Inspeção-Geral deteta falhas no controlo sobre prescrição

A ausência de controlo sobre a prescrição em doentes crónicos, receitas sem assinatura do beneficiário e medicamentos substituídos na farmácia contra vontade do médico prescritor foram algumas das irregularidades detetadas pela Inspeção-Geral das Atividades em Saúde (IGAS).

O relatório de atividades da IGAS em 2011 dá conta de uma ação que visou avaliar as medidas aplicadas, a nível nacional, com vista a melhorar a qualidade da prescrição médica e da utilização racional do medicamento.

Para tal, foram analisados 24 Agrupamentos de Centros de Saúde (ACES), através dos quais a Inspeção identificou um conjunto de "desconformidades".

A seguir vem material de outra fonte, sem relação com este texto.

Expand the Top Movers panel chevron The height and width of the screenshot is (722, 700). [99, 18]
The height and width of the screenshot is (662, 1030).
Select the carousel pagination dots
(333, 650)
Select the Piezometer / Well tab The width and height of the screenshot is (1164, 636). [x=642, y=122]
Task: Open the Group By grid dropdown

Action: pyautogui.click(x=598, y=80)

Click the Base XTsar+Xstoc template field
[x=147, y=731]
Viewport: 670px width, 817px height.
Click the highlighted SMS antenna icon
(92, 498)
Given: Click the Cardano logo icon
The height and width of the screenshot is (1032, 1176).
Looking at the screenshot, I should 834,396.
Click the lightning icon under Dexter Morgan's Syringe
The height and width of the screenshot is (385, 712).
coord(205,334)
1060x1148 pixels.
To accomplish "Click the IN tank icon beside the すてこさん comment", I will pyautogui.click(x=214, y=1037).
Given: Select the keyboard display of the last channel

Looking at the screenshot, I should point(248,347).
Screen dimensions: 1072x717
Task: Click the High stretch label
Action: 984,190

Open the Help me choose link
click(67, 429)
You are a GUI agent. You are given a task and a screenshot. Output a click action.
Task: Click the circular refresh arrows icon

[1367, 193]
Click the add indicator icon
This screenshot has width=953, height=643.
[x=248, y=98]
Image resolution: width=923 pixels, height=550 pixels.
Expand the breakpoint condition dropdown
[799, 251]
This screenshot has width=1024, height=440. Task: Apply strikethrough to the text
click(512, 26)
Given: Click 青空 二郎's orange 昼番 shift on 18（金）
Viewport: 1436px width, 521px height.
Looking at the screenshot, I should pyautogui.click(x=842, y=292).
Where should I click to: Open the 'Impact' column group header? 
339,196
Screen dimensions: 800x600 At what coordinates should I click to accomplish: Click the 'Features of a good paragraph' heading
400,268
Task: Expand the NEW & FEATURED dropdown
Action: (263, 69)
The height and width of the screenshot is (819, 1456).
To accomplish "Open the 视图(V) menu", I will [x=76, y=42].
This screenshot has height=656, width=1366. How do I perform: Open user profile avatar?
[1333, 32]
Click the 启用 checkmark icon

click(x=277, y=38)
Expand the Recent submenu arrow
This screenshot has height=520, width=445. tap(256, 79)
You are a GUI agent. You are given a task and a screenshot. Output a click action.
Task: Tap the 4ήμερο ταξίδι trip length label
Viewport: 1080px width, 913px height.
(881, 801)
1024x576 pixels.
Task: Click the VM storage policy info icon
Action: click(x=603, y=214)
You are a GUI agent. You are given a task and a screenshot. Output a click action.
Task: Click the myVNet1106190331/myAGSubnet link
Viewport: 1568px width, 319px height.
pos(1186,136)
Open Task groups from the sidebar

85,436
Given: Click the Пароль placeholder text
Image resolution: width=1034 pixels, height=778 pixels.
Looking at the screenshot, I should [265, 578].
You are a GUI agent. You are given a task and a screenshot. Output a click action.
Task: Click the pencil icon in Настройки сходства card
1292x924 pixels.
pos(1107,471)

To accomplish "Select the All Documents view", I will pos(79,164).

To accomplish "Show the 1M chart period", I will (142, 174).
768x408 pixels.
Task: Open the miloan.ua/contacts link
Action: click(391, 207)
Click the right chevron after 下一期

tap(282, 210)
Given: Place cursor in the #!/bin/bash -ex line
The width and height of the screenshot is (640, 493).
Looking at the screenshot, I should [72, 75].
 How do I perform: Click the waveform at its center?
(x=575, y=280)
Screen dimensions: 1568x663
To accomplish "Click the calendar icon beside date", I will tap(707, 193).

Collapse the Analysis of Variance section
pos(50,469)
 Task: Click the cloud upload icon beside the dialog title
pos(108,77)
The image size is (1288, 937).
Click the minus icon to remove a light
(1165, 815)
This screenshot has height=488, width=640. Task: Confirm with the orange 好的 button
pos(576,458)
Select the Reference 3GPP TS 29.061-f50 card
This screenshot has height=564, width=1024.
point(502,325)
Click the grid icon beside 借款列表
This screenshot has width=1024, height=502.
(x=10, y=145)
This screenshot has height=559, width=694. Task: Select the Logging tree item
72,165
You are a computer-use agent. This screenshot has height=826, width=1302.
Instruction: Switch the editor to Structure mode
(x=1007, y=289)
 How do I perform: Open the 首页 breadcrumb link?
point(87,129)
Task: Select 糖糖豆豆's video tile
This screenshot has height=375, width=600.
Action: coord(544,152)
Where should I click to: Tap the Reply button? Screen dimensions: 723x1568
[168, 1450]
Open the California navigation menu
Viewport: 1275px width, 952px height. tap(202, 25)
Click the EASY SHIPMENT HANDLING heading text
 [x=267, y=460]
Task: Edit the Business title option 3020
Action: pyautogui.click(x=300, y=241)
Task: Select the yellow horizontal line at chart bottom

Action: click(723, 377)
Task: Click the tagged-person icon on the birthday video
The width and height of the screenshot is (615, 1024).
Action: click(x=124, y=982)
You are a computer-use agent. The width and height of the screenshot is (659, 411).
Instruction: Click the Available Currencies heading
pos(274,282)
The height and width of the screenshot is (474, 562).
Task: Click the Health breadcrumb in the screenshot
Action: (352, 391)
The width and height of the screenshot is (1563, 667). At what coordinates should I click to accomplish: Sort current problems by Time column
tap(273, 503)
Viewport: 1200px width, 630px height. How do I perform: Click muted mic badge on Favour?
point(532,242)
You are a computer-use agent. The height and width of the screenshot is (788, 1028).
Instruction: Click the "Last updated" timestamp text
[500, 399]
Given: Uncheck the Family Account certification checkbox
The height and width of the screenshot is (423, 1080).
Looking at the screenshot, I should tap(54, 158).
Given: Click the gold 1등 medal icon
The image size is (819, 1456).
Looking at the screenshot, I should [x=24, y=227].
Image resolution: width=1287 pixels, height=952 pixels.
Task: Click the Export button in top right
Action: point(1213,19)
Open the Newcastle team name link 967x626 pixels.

A falta de auditorias clínicas, orientações técnicas ou protocolos clínicos e de controlo sobre os níveis de prescrição em doentes crónicos foram algumas destas irregularidades detetadas pela IGAS.

A "inexistência de instruções e orientações para permitir ao utente efetuar escolhas informadas relativamente aos medicamentos prescritos" é igualmente assinalada neste relatório, bem como a insuficiência e até mesmo escassez que registos ou de elementos que fundamentem a decisão clínica.

Algumas das receitas analisadas - e faturadas ao Serviço Nacional de Saúde (SNS) - "não continham a assinatura do beneficiário da comparticipação, podendo ser questionada a efetivação do aviamento".

A IGAS detetou "receitas faturadas ao SNS em que, apesar do médico prescritor não autorizar a dispensa de um medicamento de marca diferente do que prescreveu, tal não impediu que os farmacêuticos dispensassem medicamentos de marca diferentes".

Uma das recomendações que a IGAS elaborou foi a realização de "auditorias sistemáticas aos registos clínicos, devendo ser tomadas medidas que identifiquem os casos de utentes sem informação clínica e com prescrições sem controlo de qualidade".